Cross Posted at Purple Like Polka:
I attended an event in Waco, TX this evening sponsored by the VOID. Peter Rollins (How (Not) to Speak of God and The Fidelity of Betrayal) was there as well. I got an opportunity to speak with him after the event, but I want to share my views on what transpired.
This was the first Emergent event I’ve been to in a long time that I actually enjoyed. Moreover, it showed the absolute importance of having doubts and questions about Christianity. My heart broke that these people had at one point been made to feel ashamed of doubting certain aspects of their faith. I’m glad that the service was geared to expressing these doubts and admitting that we have doubts.
I think we, as Christians, are fearful of our own doubts and especially of other people’s doubts. Doubts open us up to uncertainty; we don’t know the outcome of a doubt. What if the answer to a doubt is more devastating than the doubt itself? Doubt can be a very scary thing.
Doubt, ultimately, is a good thing if that doubt isn’t cynical. Often times we doubt simply for the sake of doubt – we don’t want to believe something or trust in someone because we don’t want to be let down. Thus, in spite of all the evidence or reasons to abandon our doubt, we cling to it as a security blanket. Doubt, if it is true doubt that honestly questions a certain belief, is always a good thing if an answer is pursued. I think of Francis Schaeffer in True Spirituality, how he prefaces the book stating that he doubted his faith in the 50’s, which led him to explore it and see if it was actually true. True Spirituality was the answer to his doubts.
Another good example is that of (doubting) Thomas. In fact, those in the event used him as an example of someone who doubted. At the introduction, they brought up that maybe Thomas was the greater because he sought to put his fingers in the holes in Jesus’ hands, rather than just sit back. The lesson though is that Thomas had doubt and he sought an answer to that doubt.
However, what worried me is that some may have doubted without trying to find an answer. One thing that sticks out is when someone said, “Questions define my faith, not answers.” Now, I’m not naïve enough to believe that we will find the answer to every question. Sometimes the answer is, “I don’t know” or “it’s just a mystery.” I doubt that I’ll ever find an answer to exactly how God functions as a Trinity; I’m satisfied with mystery. I do, however, plan on finding out if God exists (I have figured that out by the way).
I look to 2 Timothy 3, which warns about people who are always learning or questioning, but never coming to a knowledge of the truth. What is interesting is he says such people come into houses with people who are already captive. That is because doubt, if left unanswered or not dealt with, can make us captive and cold. We become cynical. Doubt is good, it must be brought out, we must admit to having doubt, but we must also find an answer to that doubt.

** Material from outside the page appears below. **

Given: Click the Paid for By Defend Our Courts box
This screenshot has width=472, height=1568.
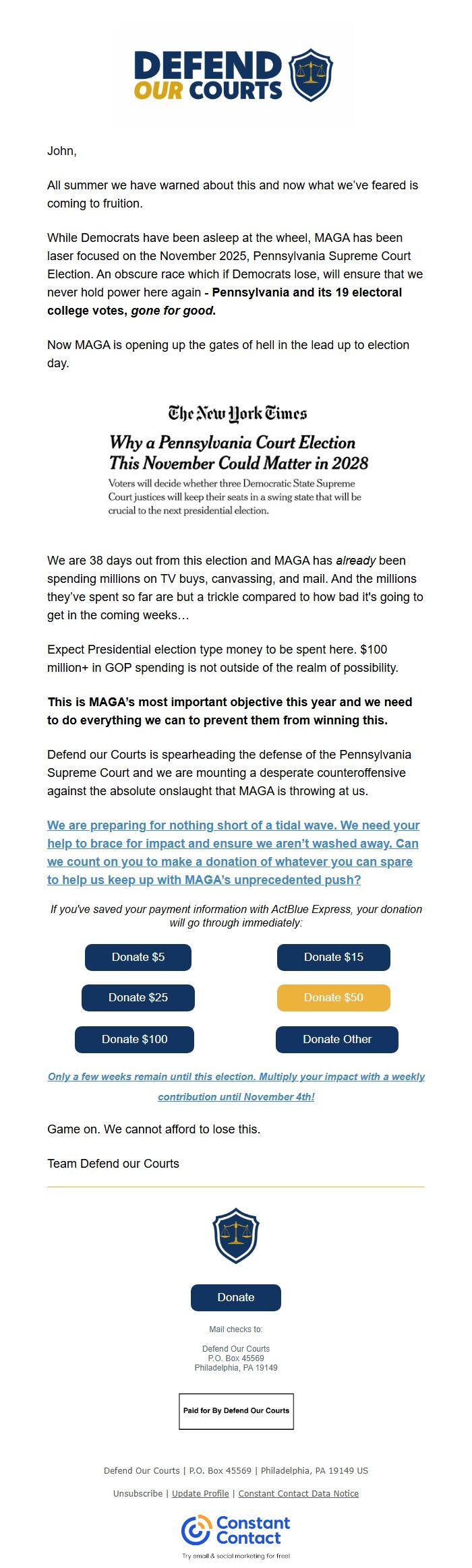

After the event, I was able to talk to Peter Rollins. To put it shortly, Rollins is one of the nicest people I’ve ever met. What impressed me was his willingness to hear my critiques of his beliefs. He even said that he thinks honesty with each other is important, that it’s okay to fight with each other on stuff as long as we’re friends afterwards. I couldn’t agree more with him.
What I also appreciated was his view of conservative Christians. He said what he likes about conservatives is that they understand Christianity is more than a belief, but also a lifestyle.

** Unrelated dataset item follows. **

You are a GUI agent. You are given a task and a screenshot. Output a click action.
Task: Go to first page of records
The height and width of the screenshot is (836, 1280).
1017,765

Overall, it’s impossible to dislike Rollins after meeting him. He’s an extremely likable guy and if I lived near him he’d certainly be one of my friends. I certainly disagree with his viewpoints and I still find some of his beliefs to be dangerous – some of what he says leads to Nihilism, other parts make me wonder why followers of his teachings should even call themselves Christians. I think his beliefs lead to despair. At the same time, he is a very nice guy and if given the opportunity, I’d certainly hang around him more and discuss my views on his beliefs and vise versa.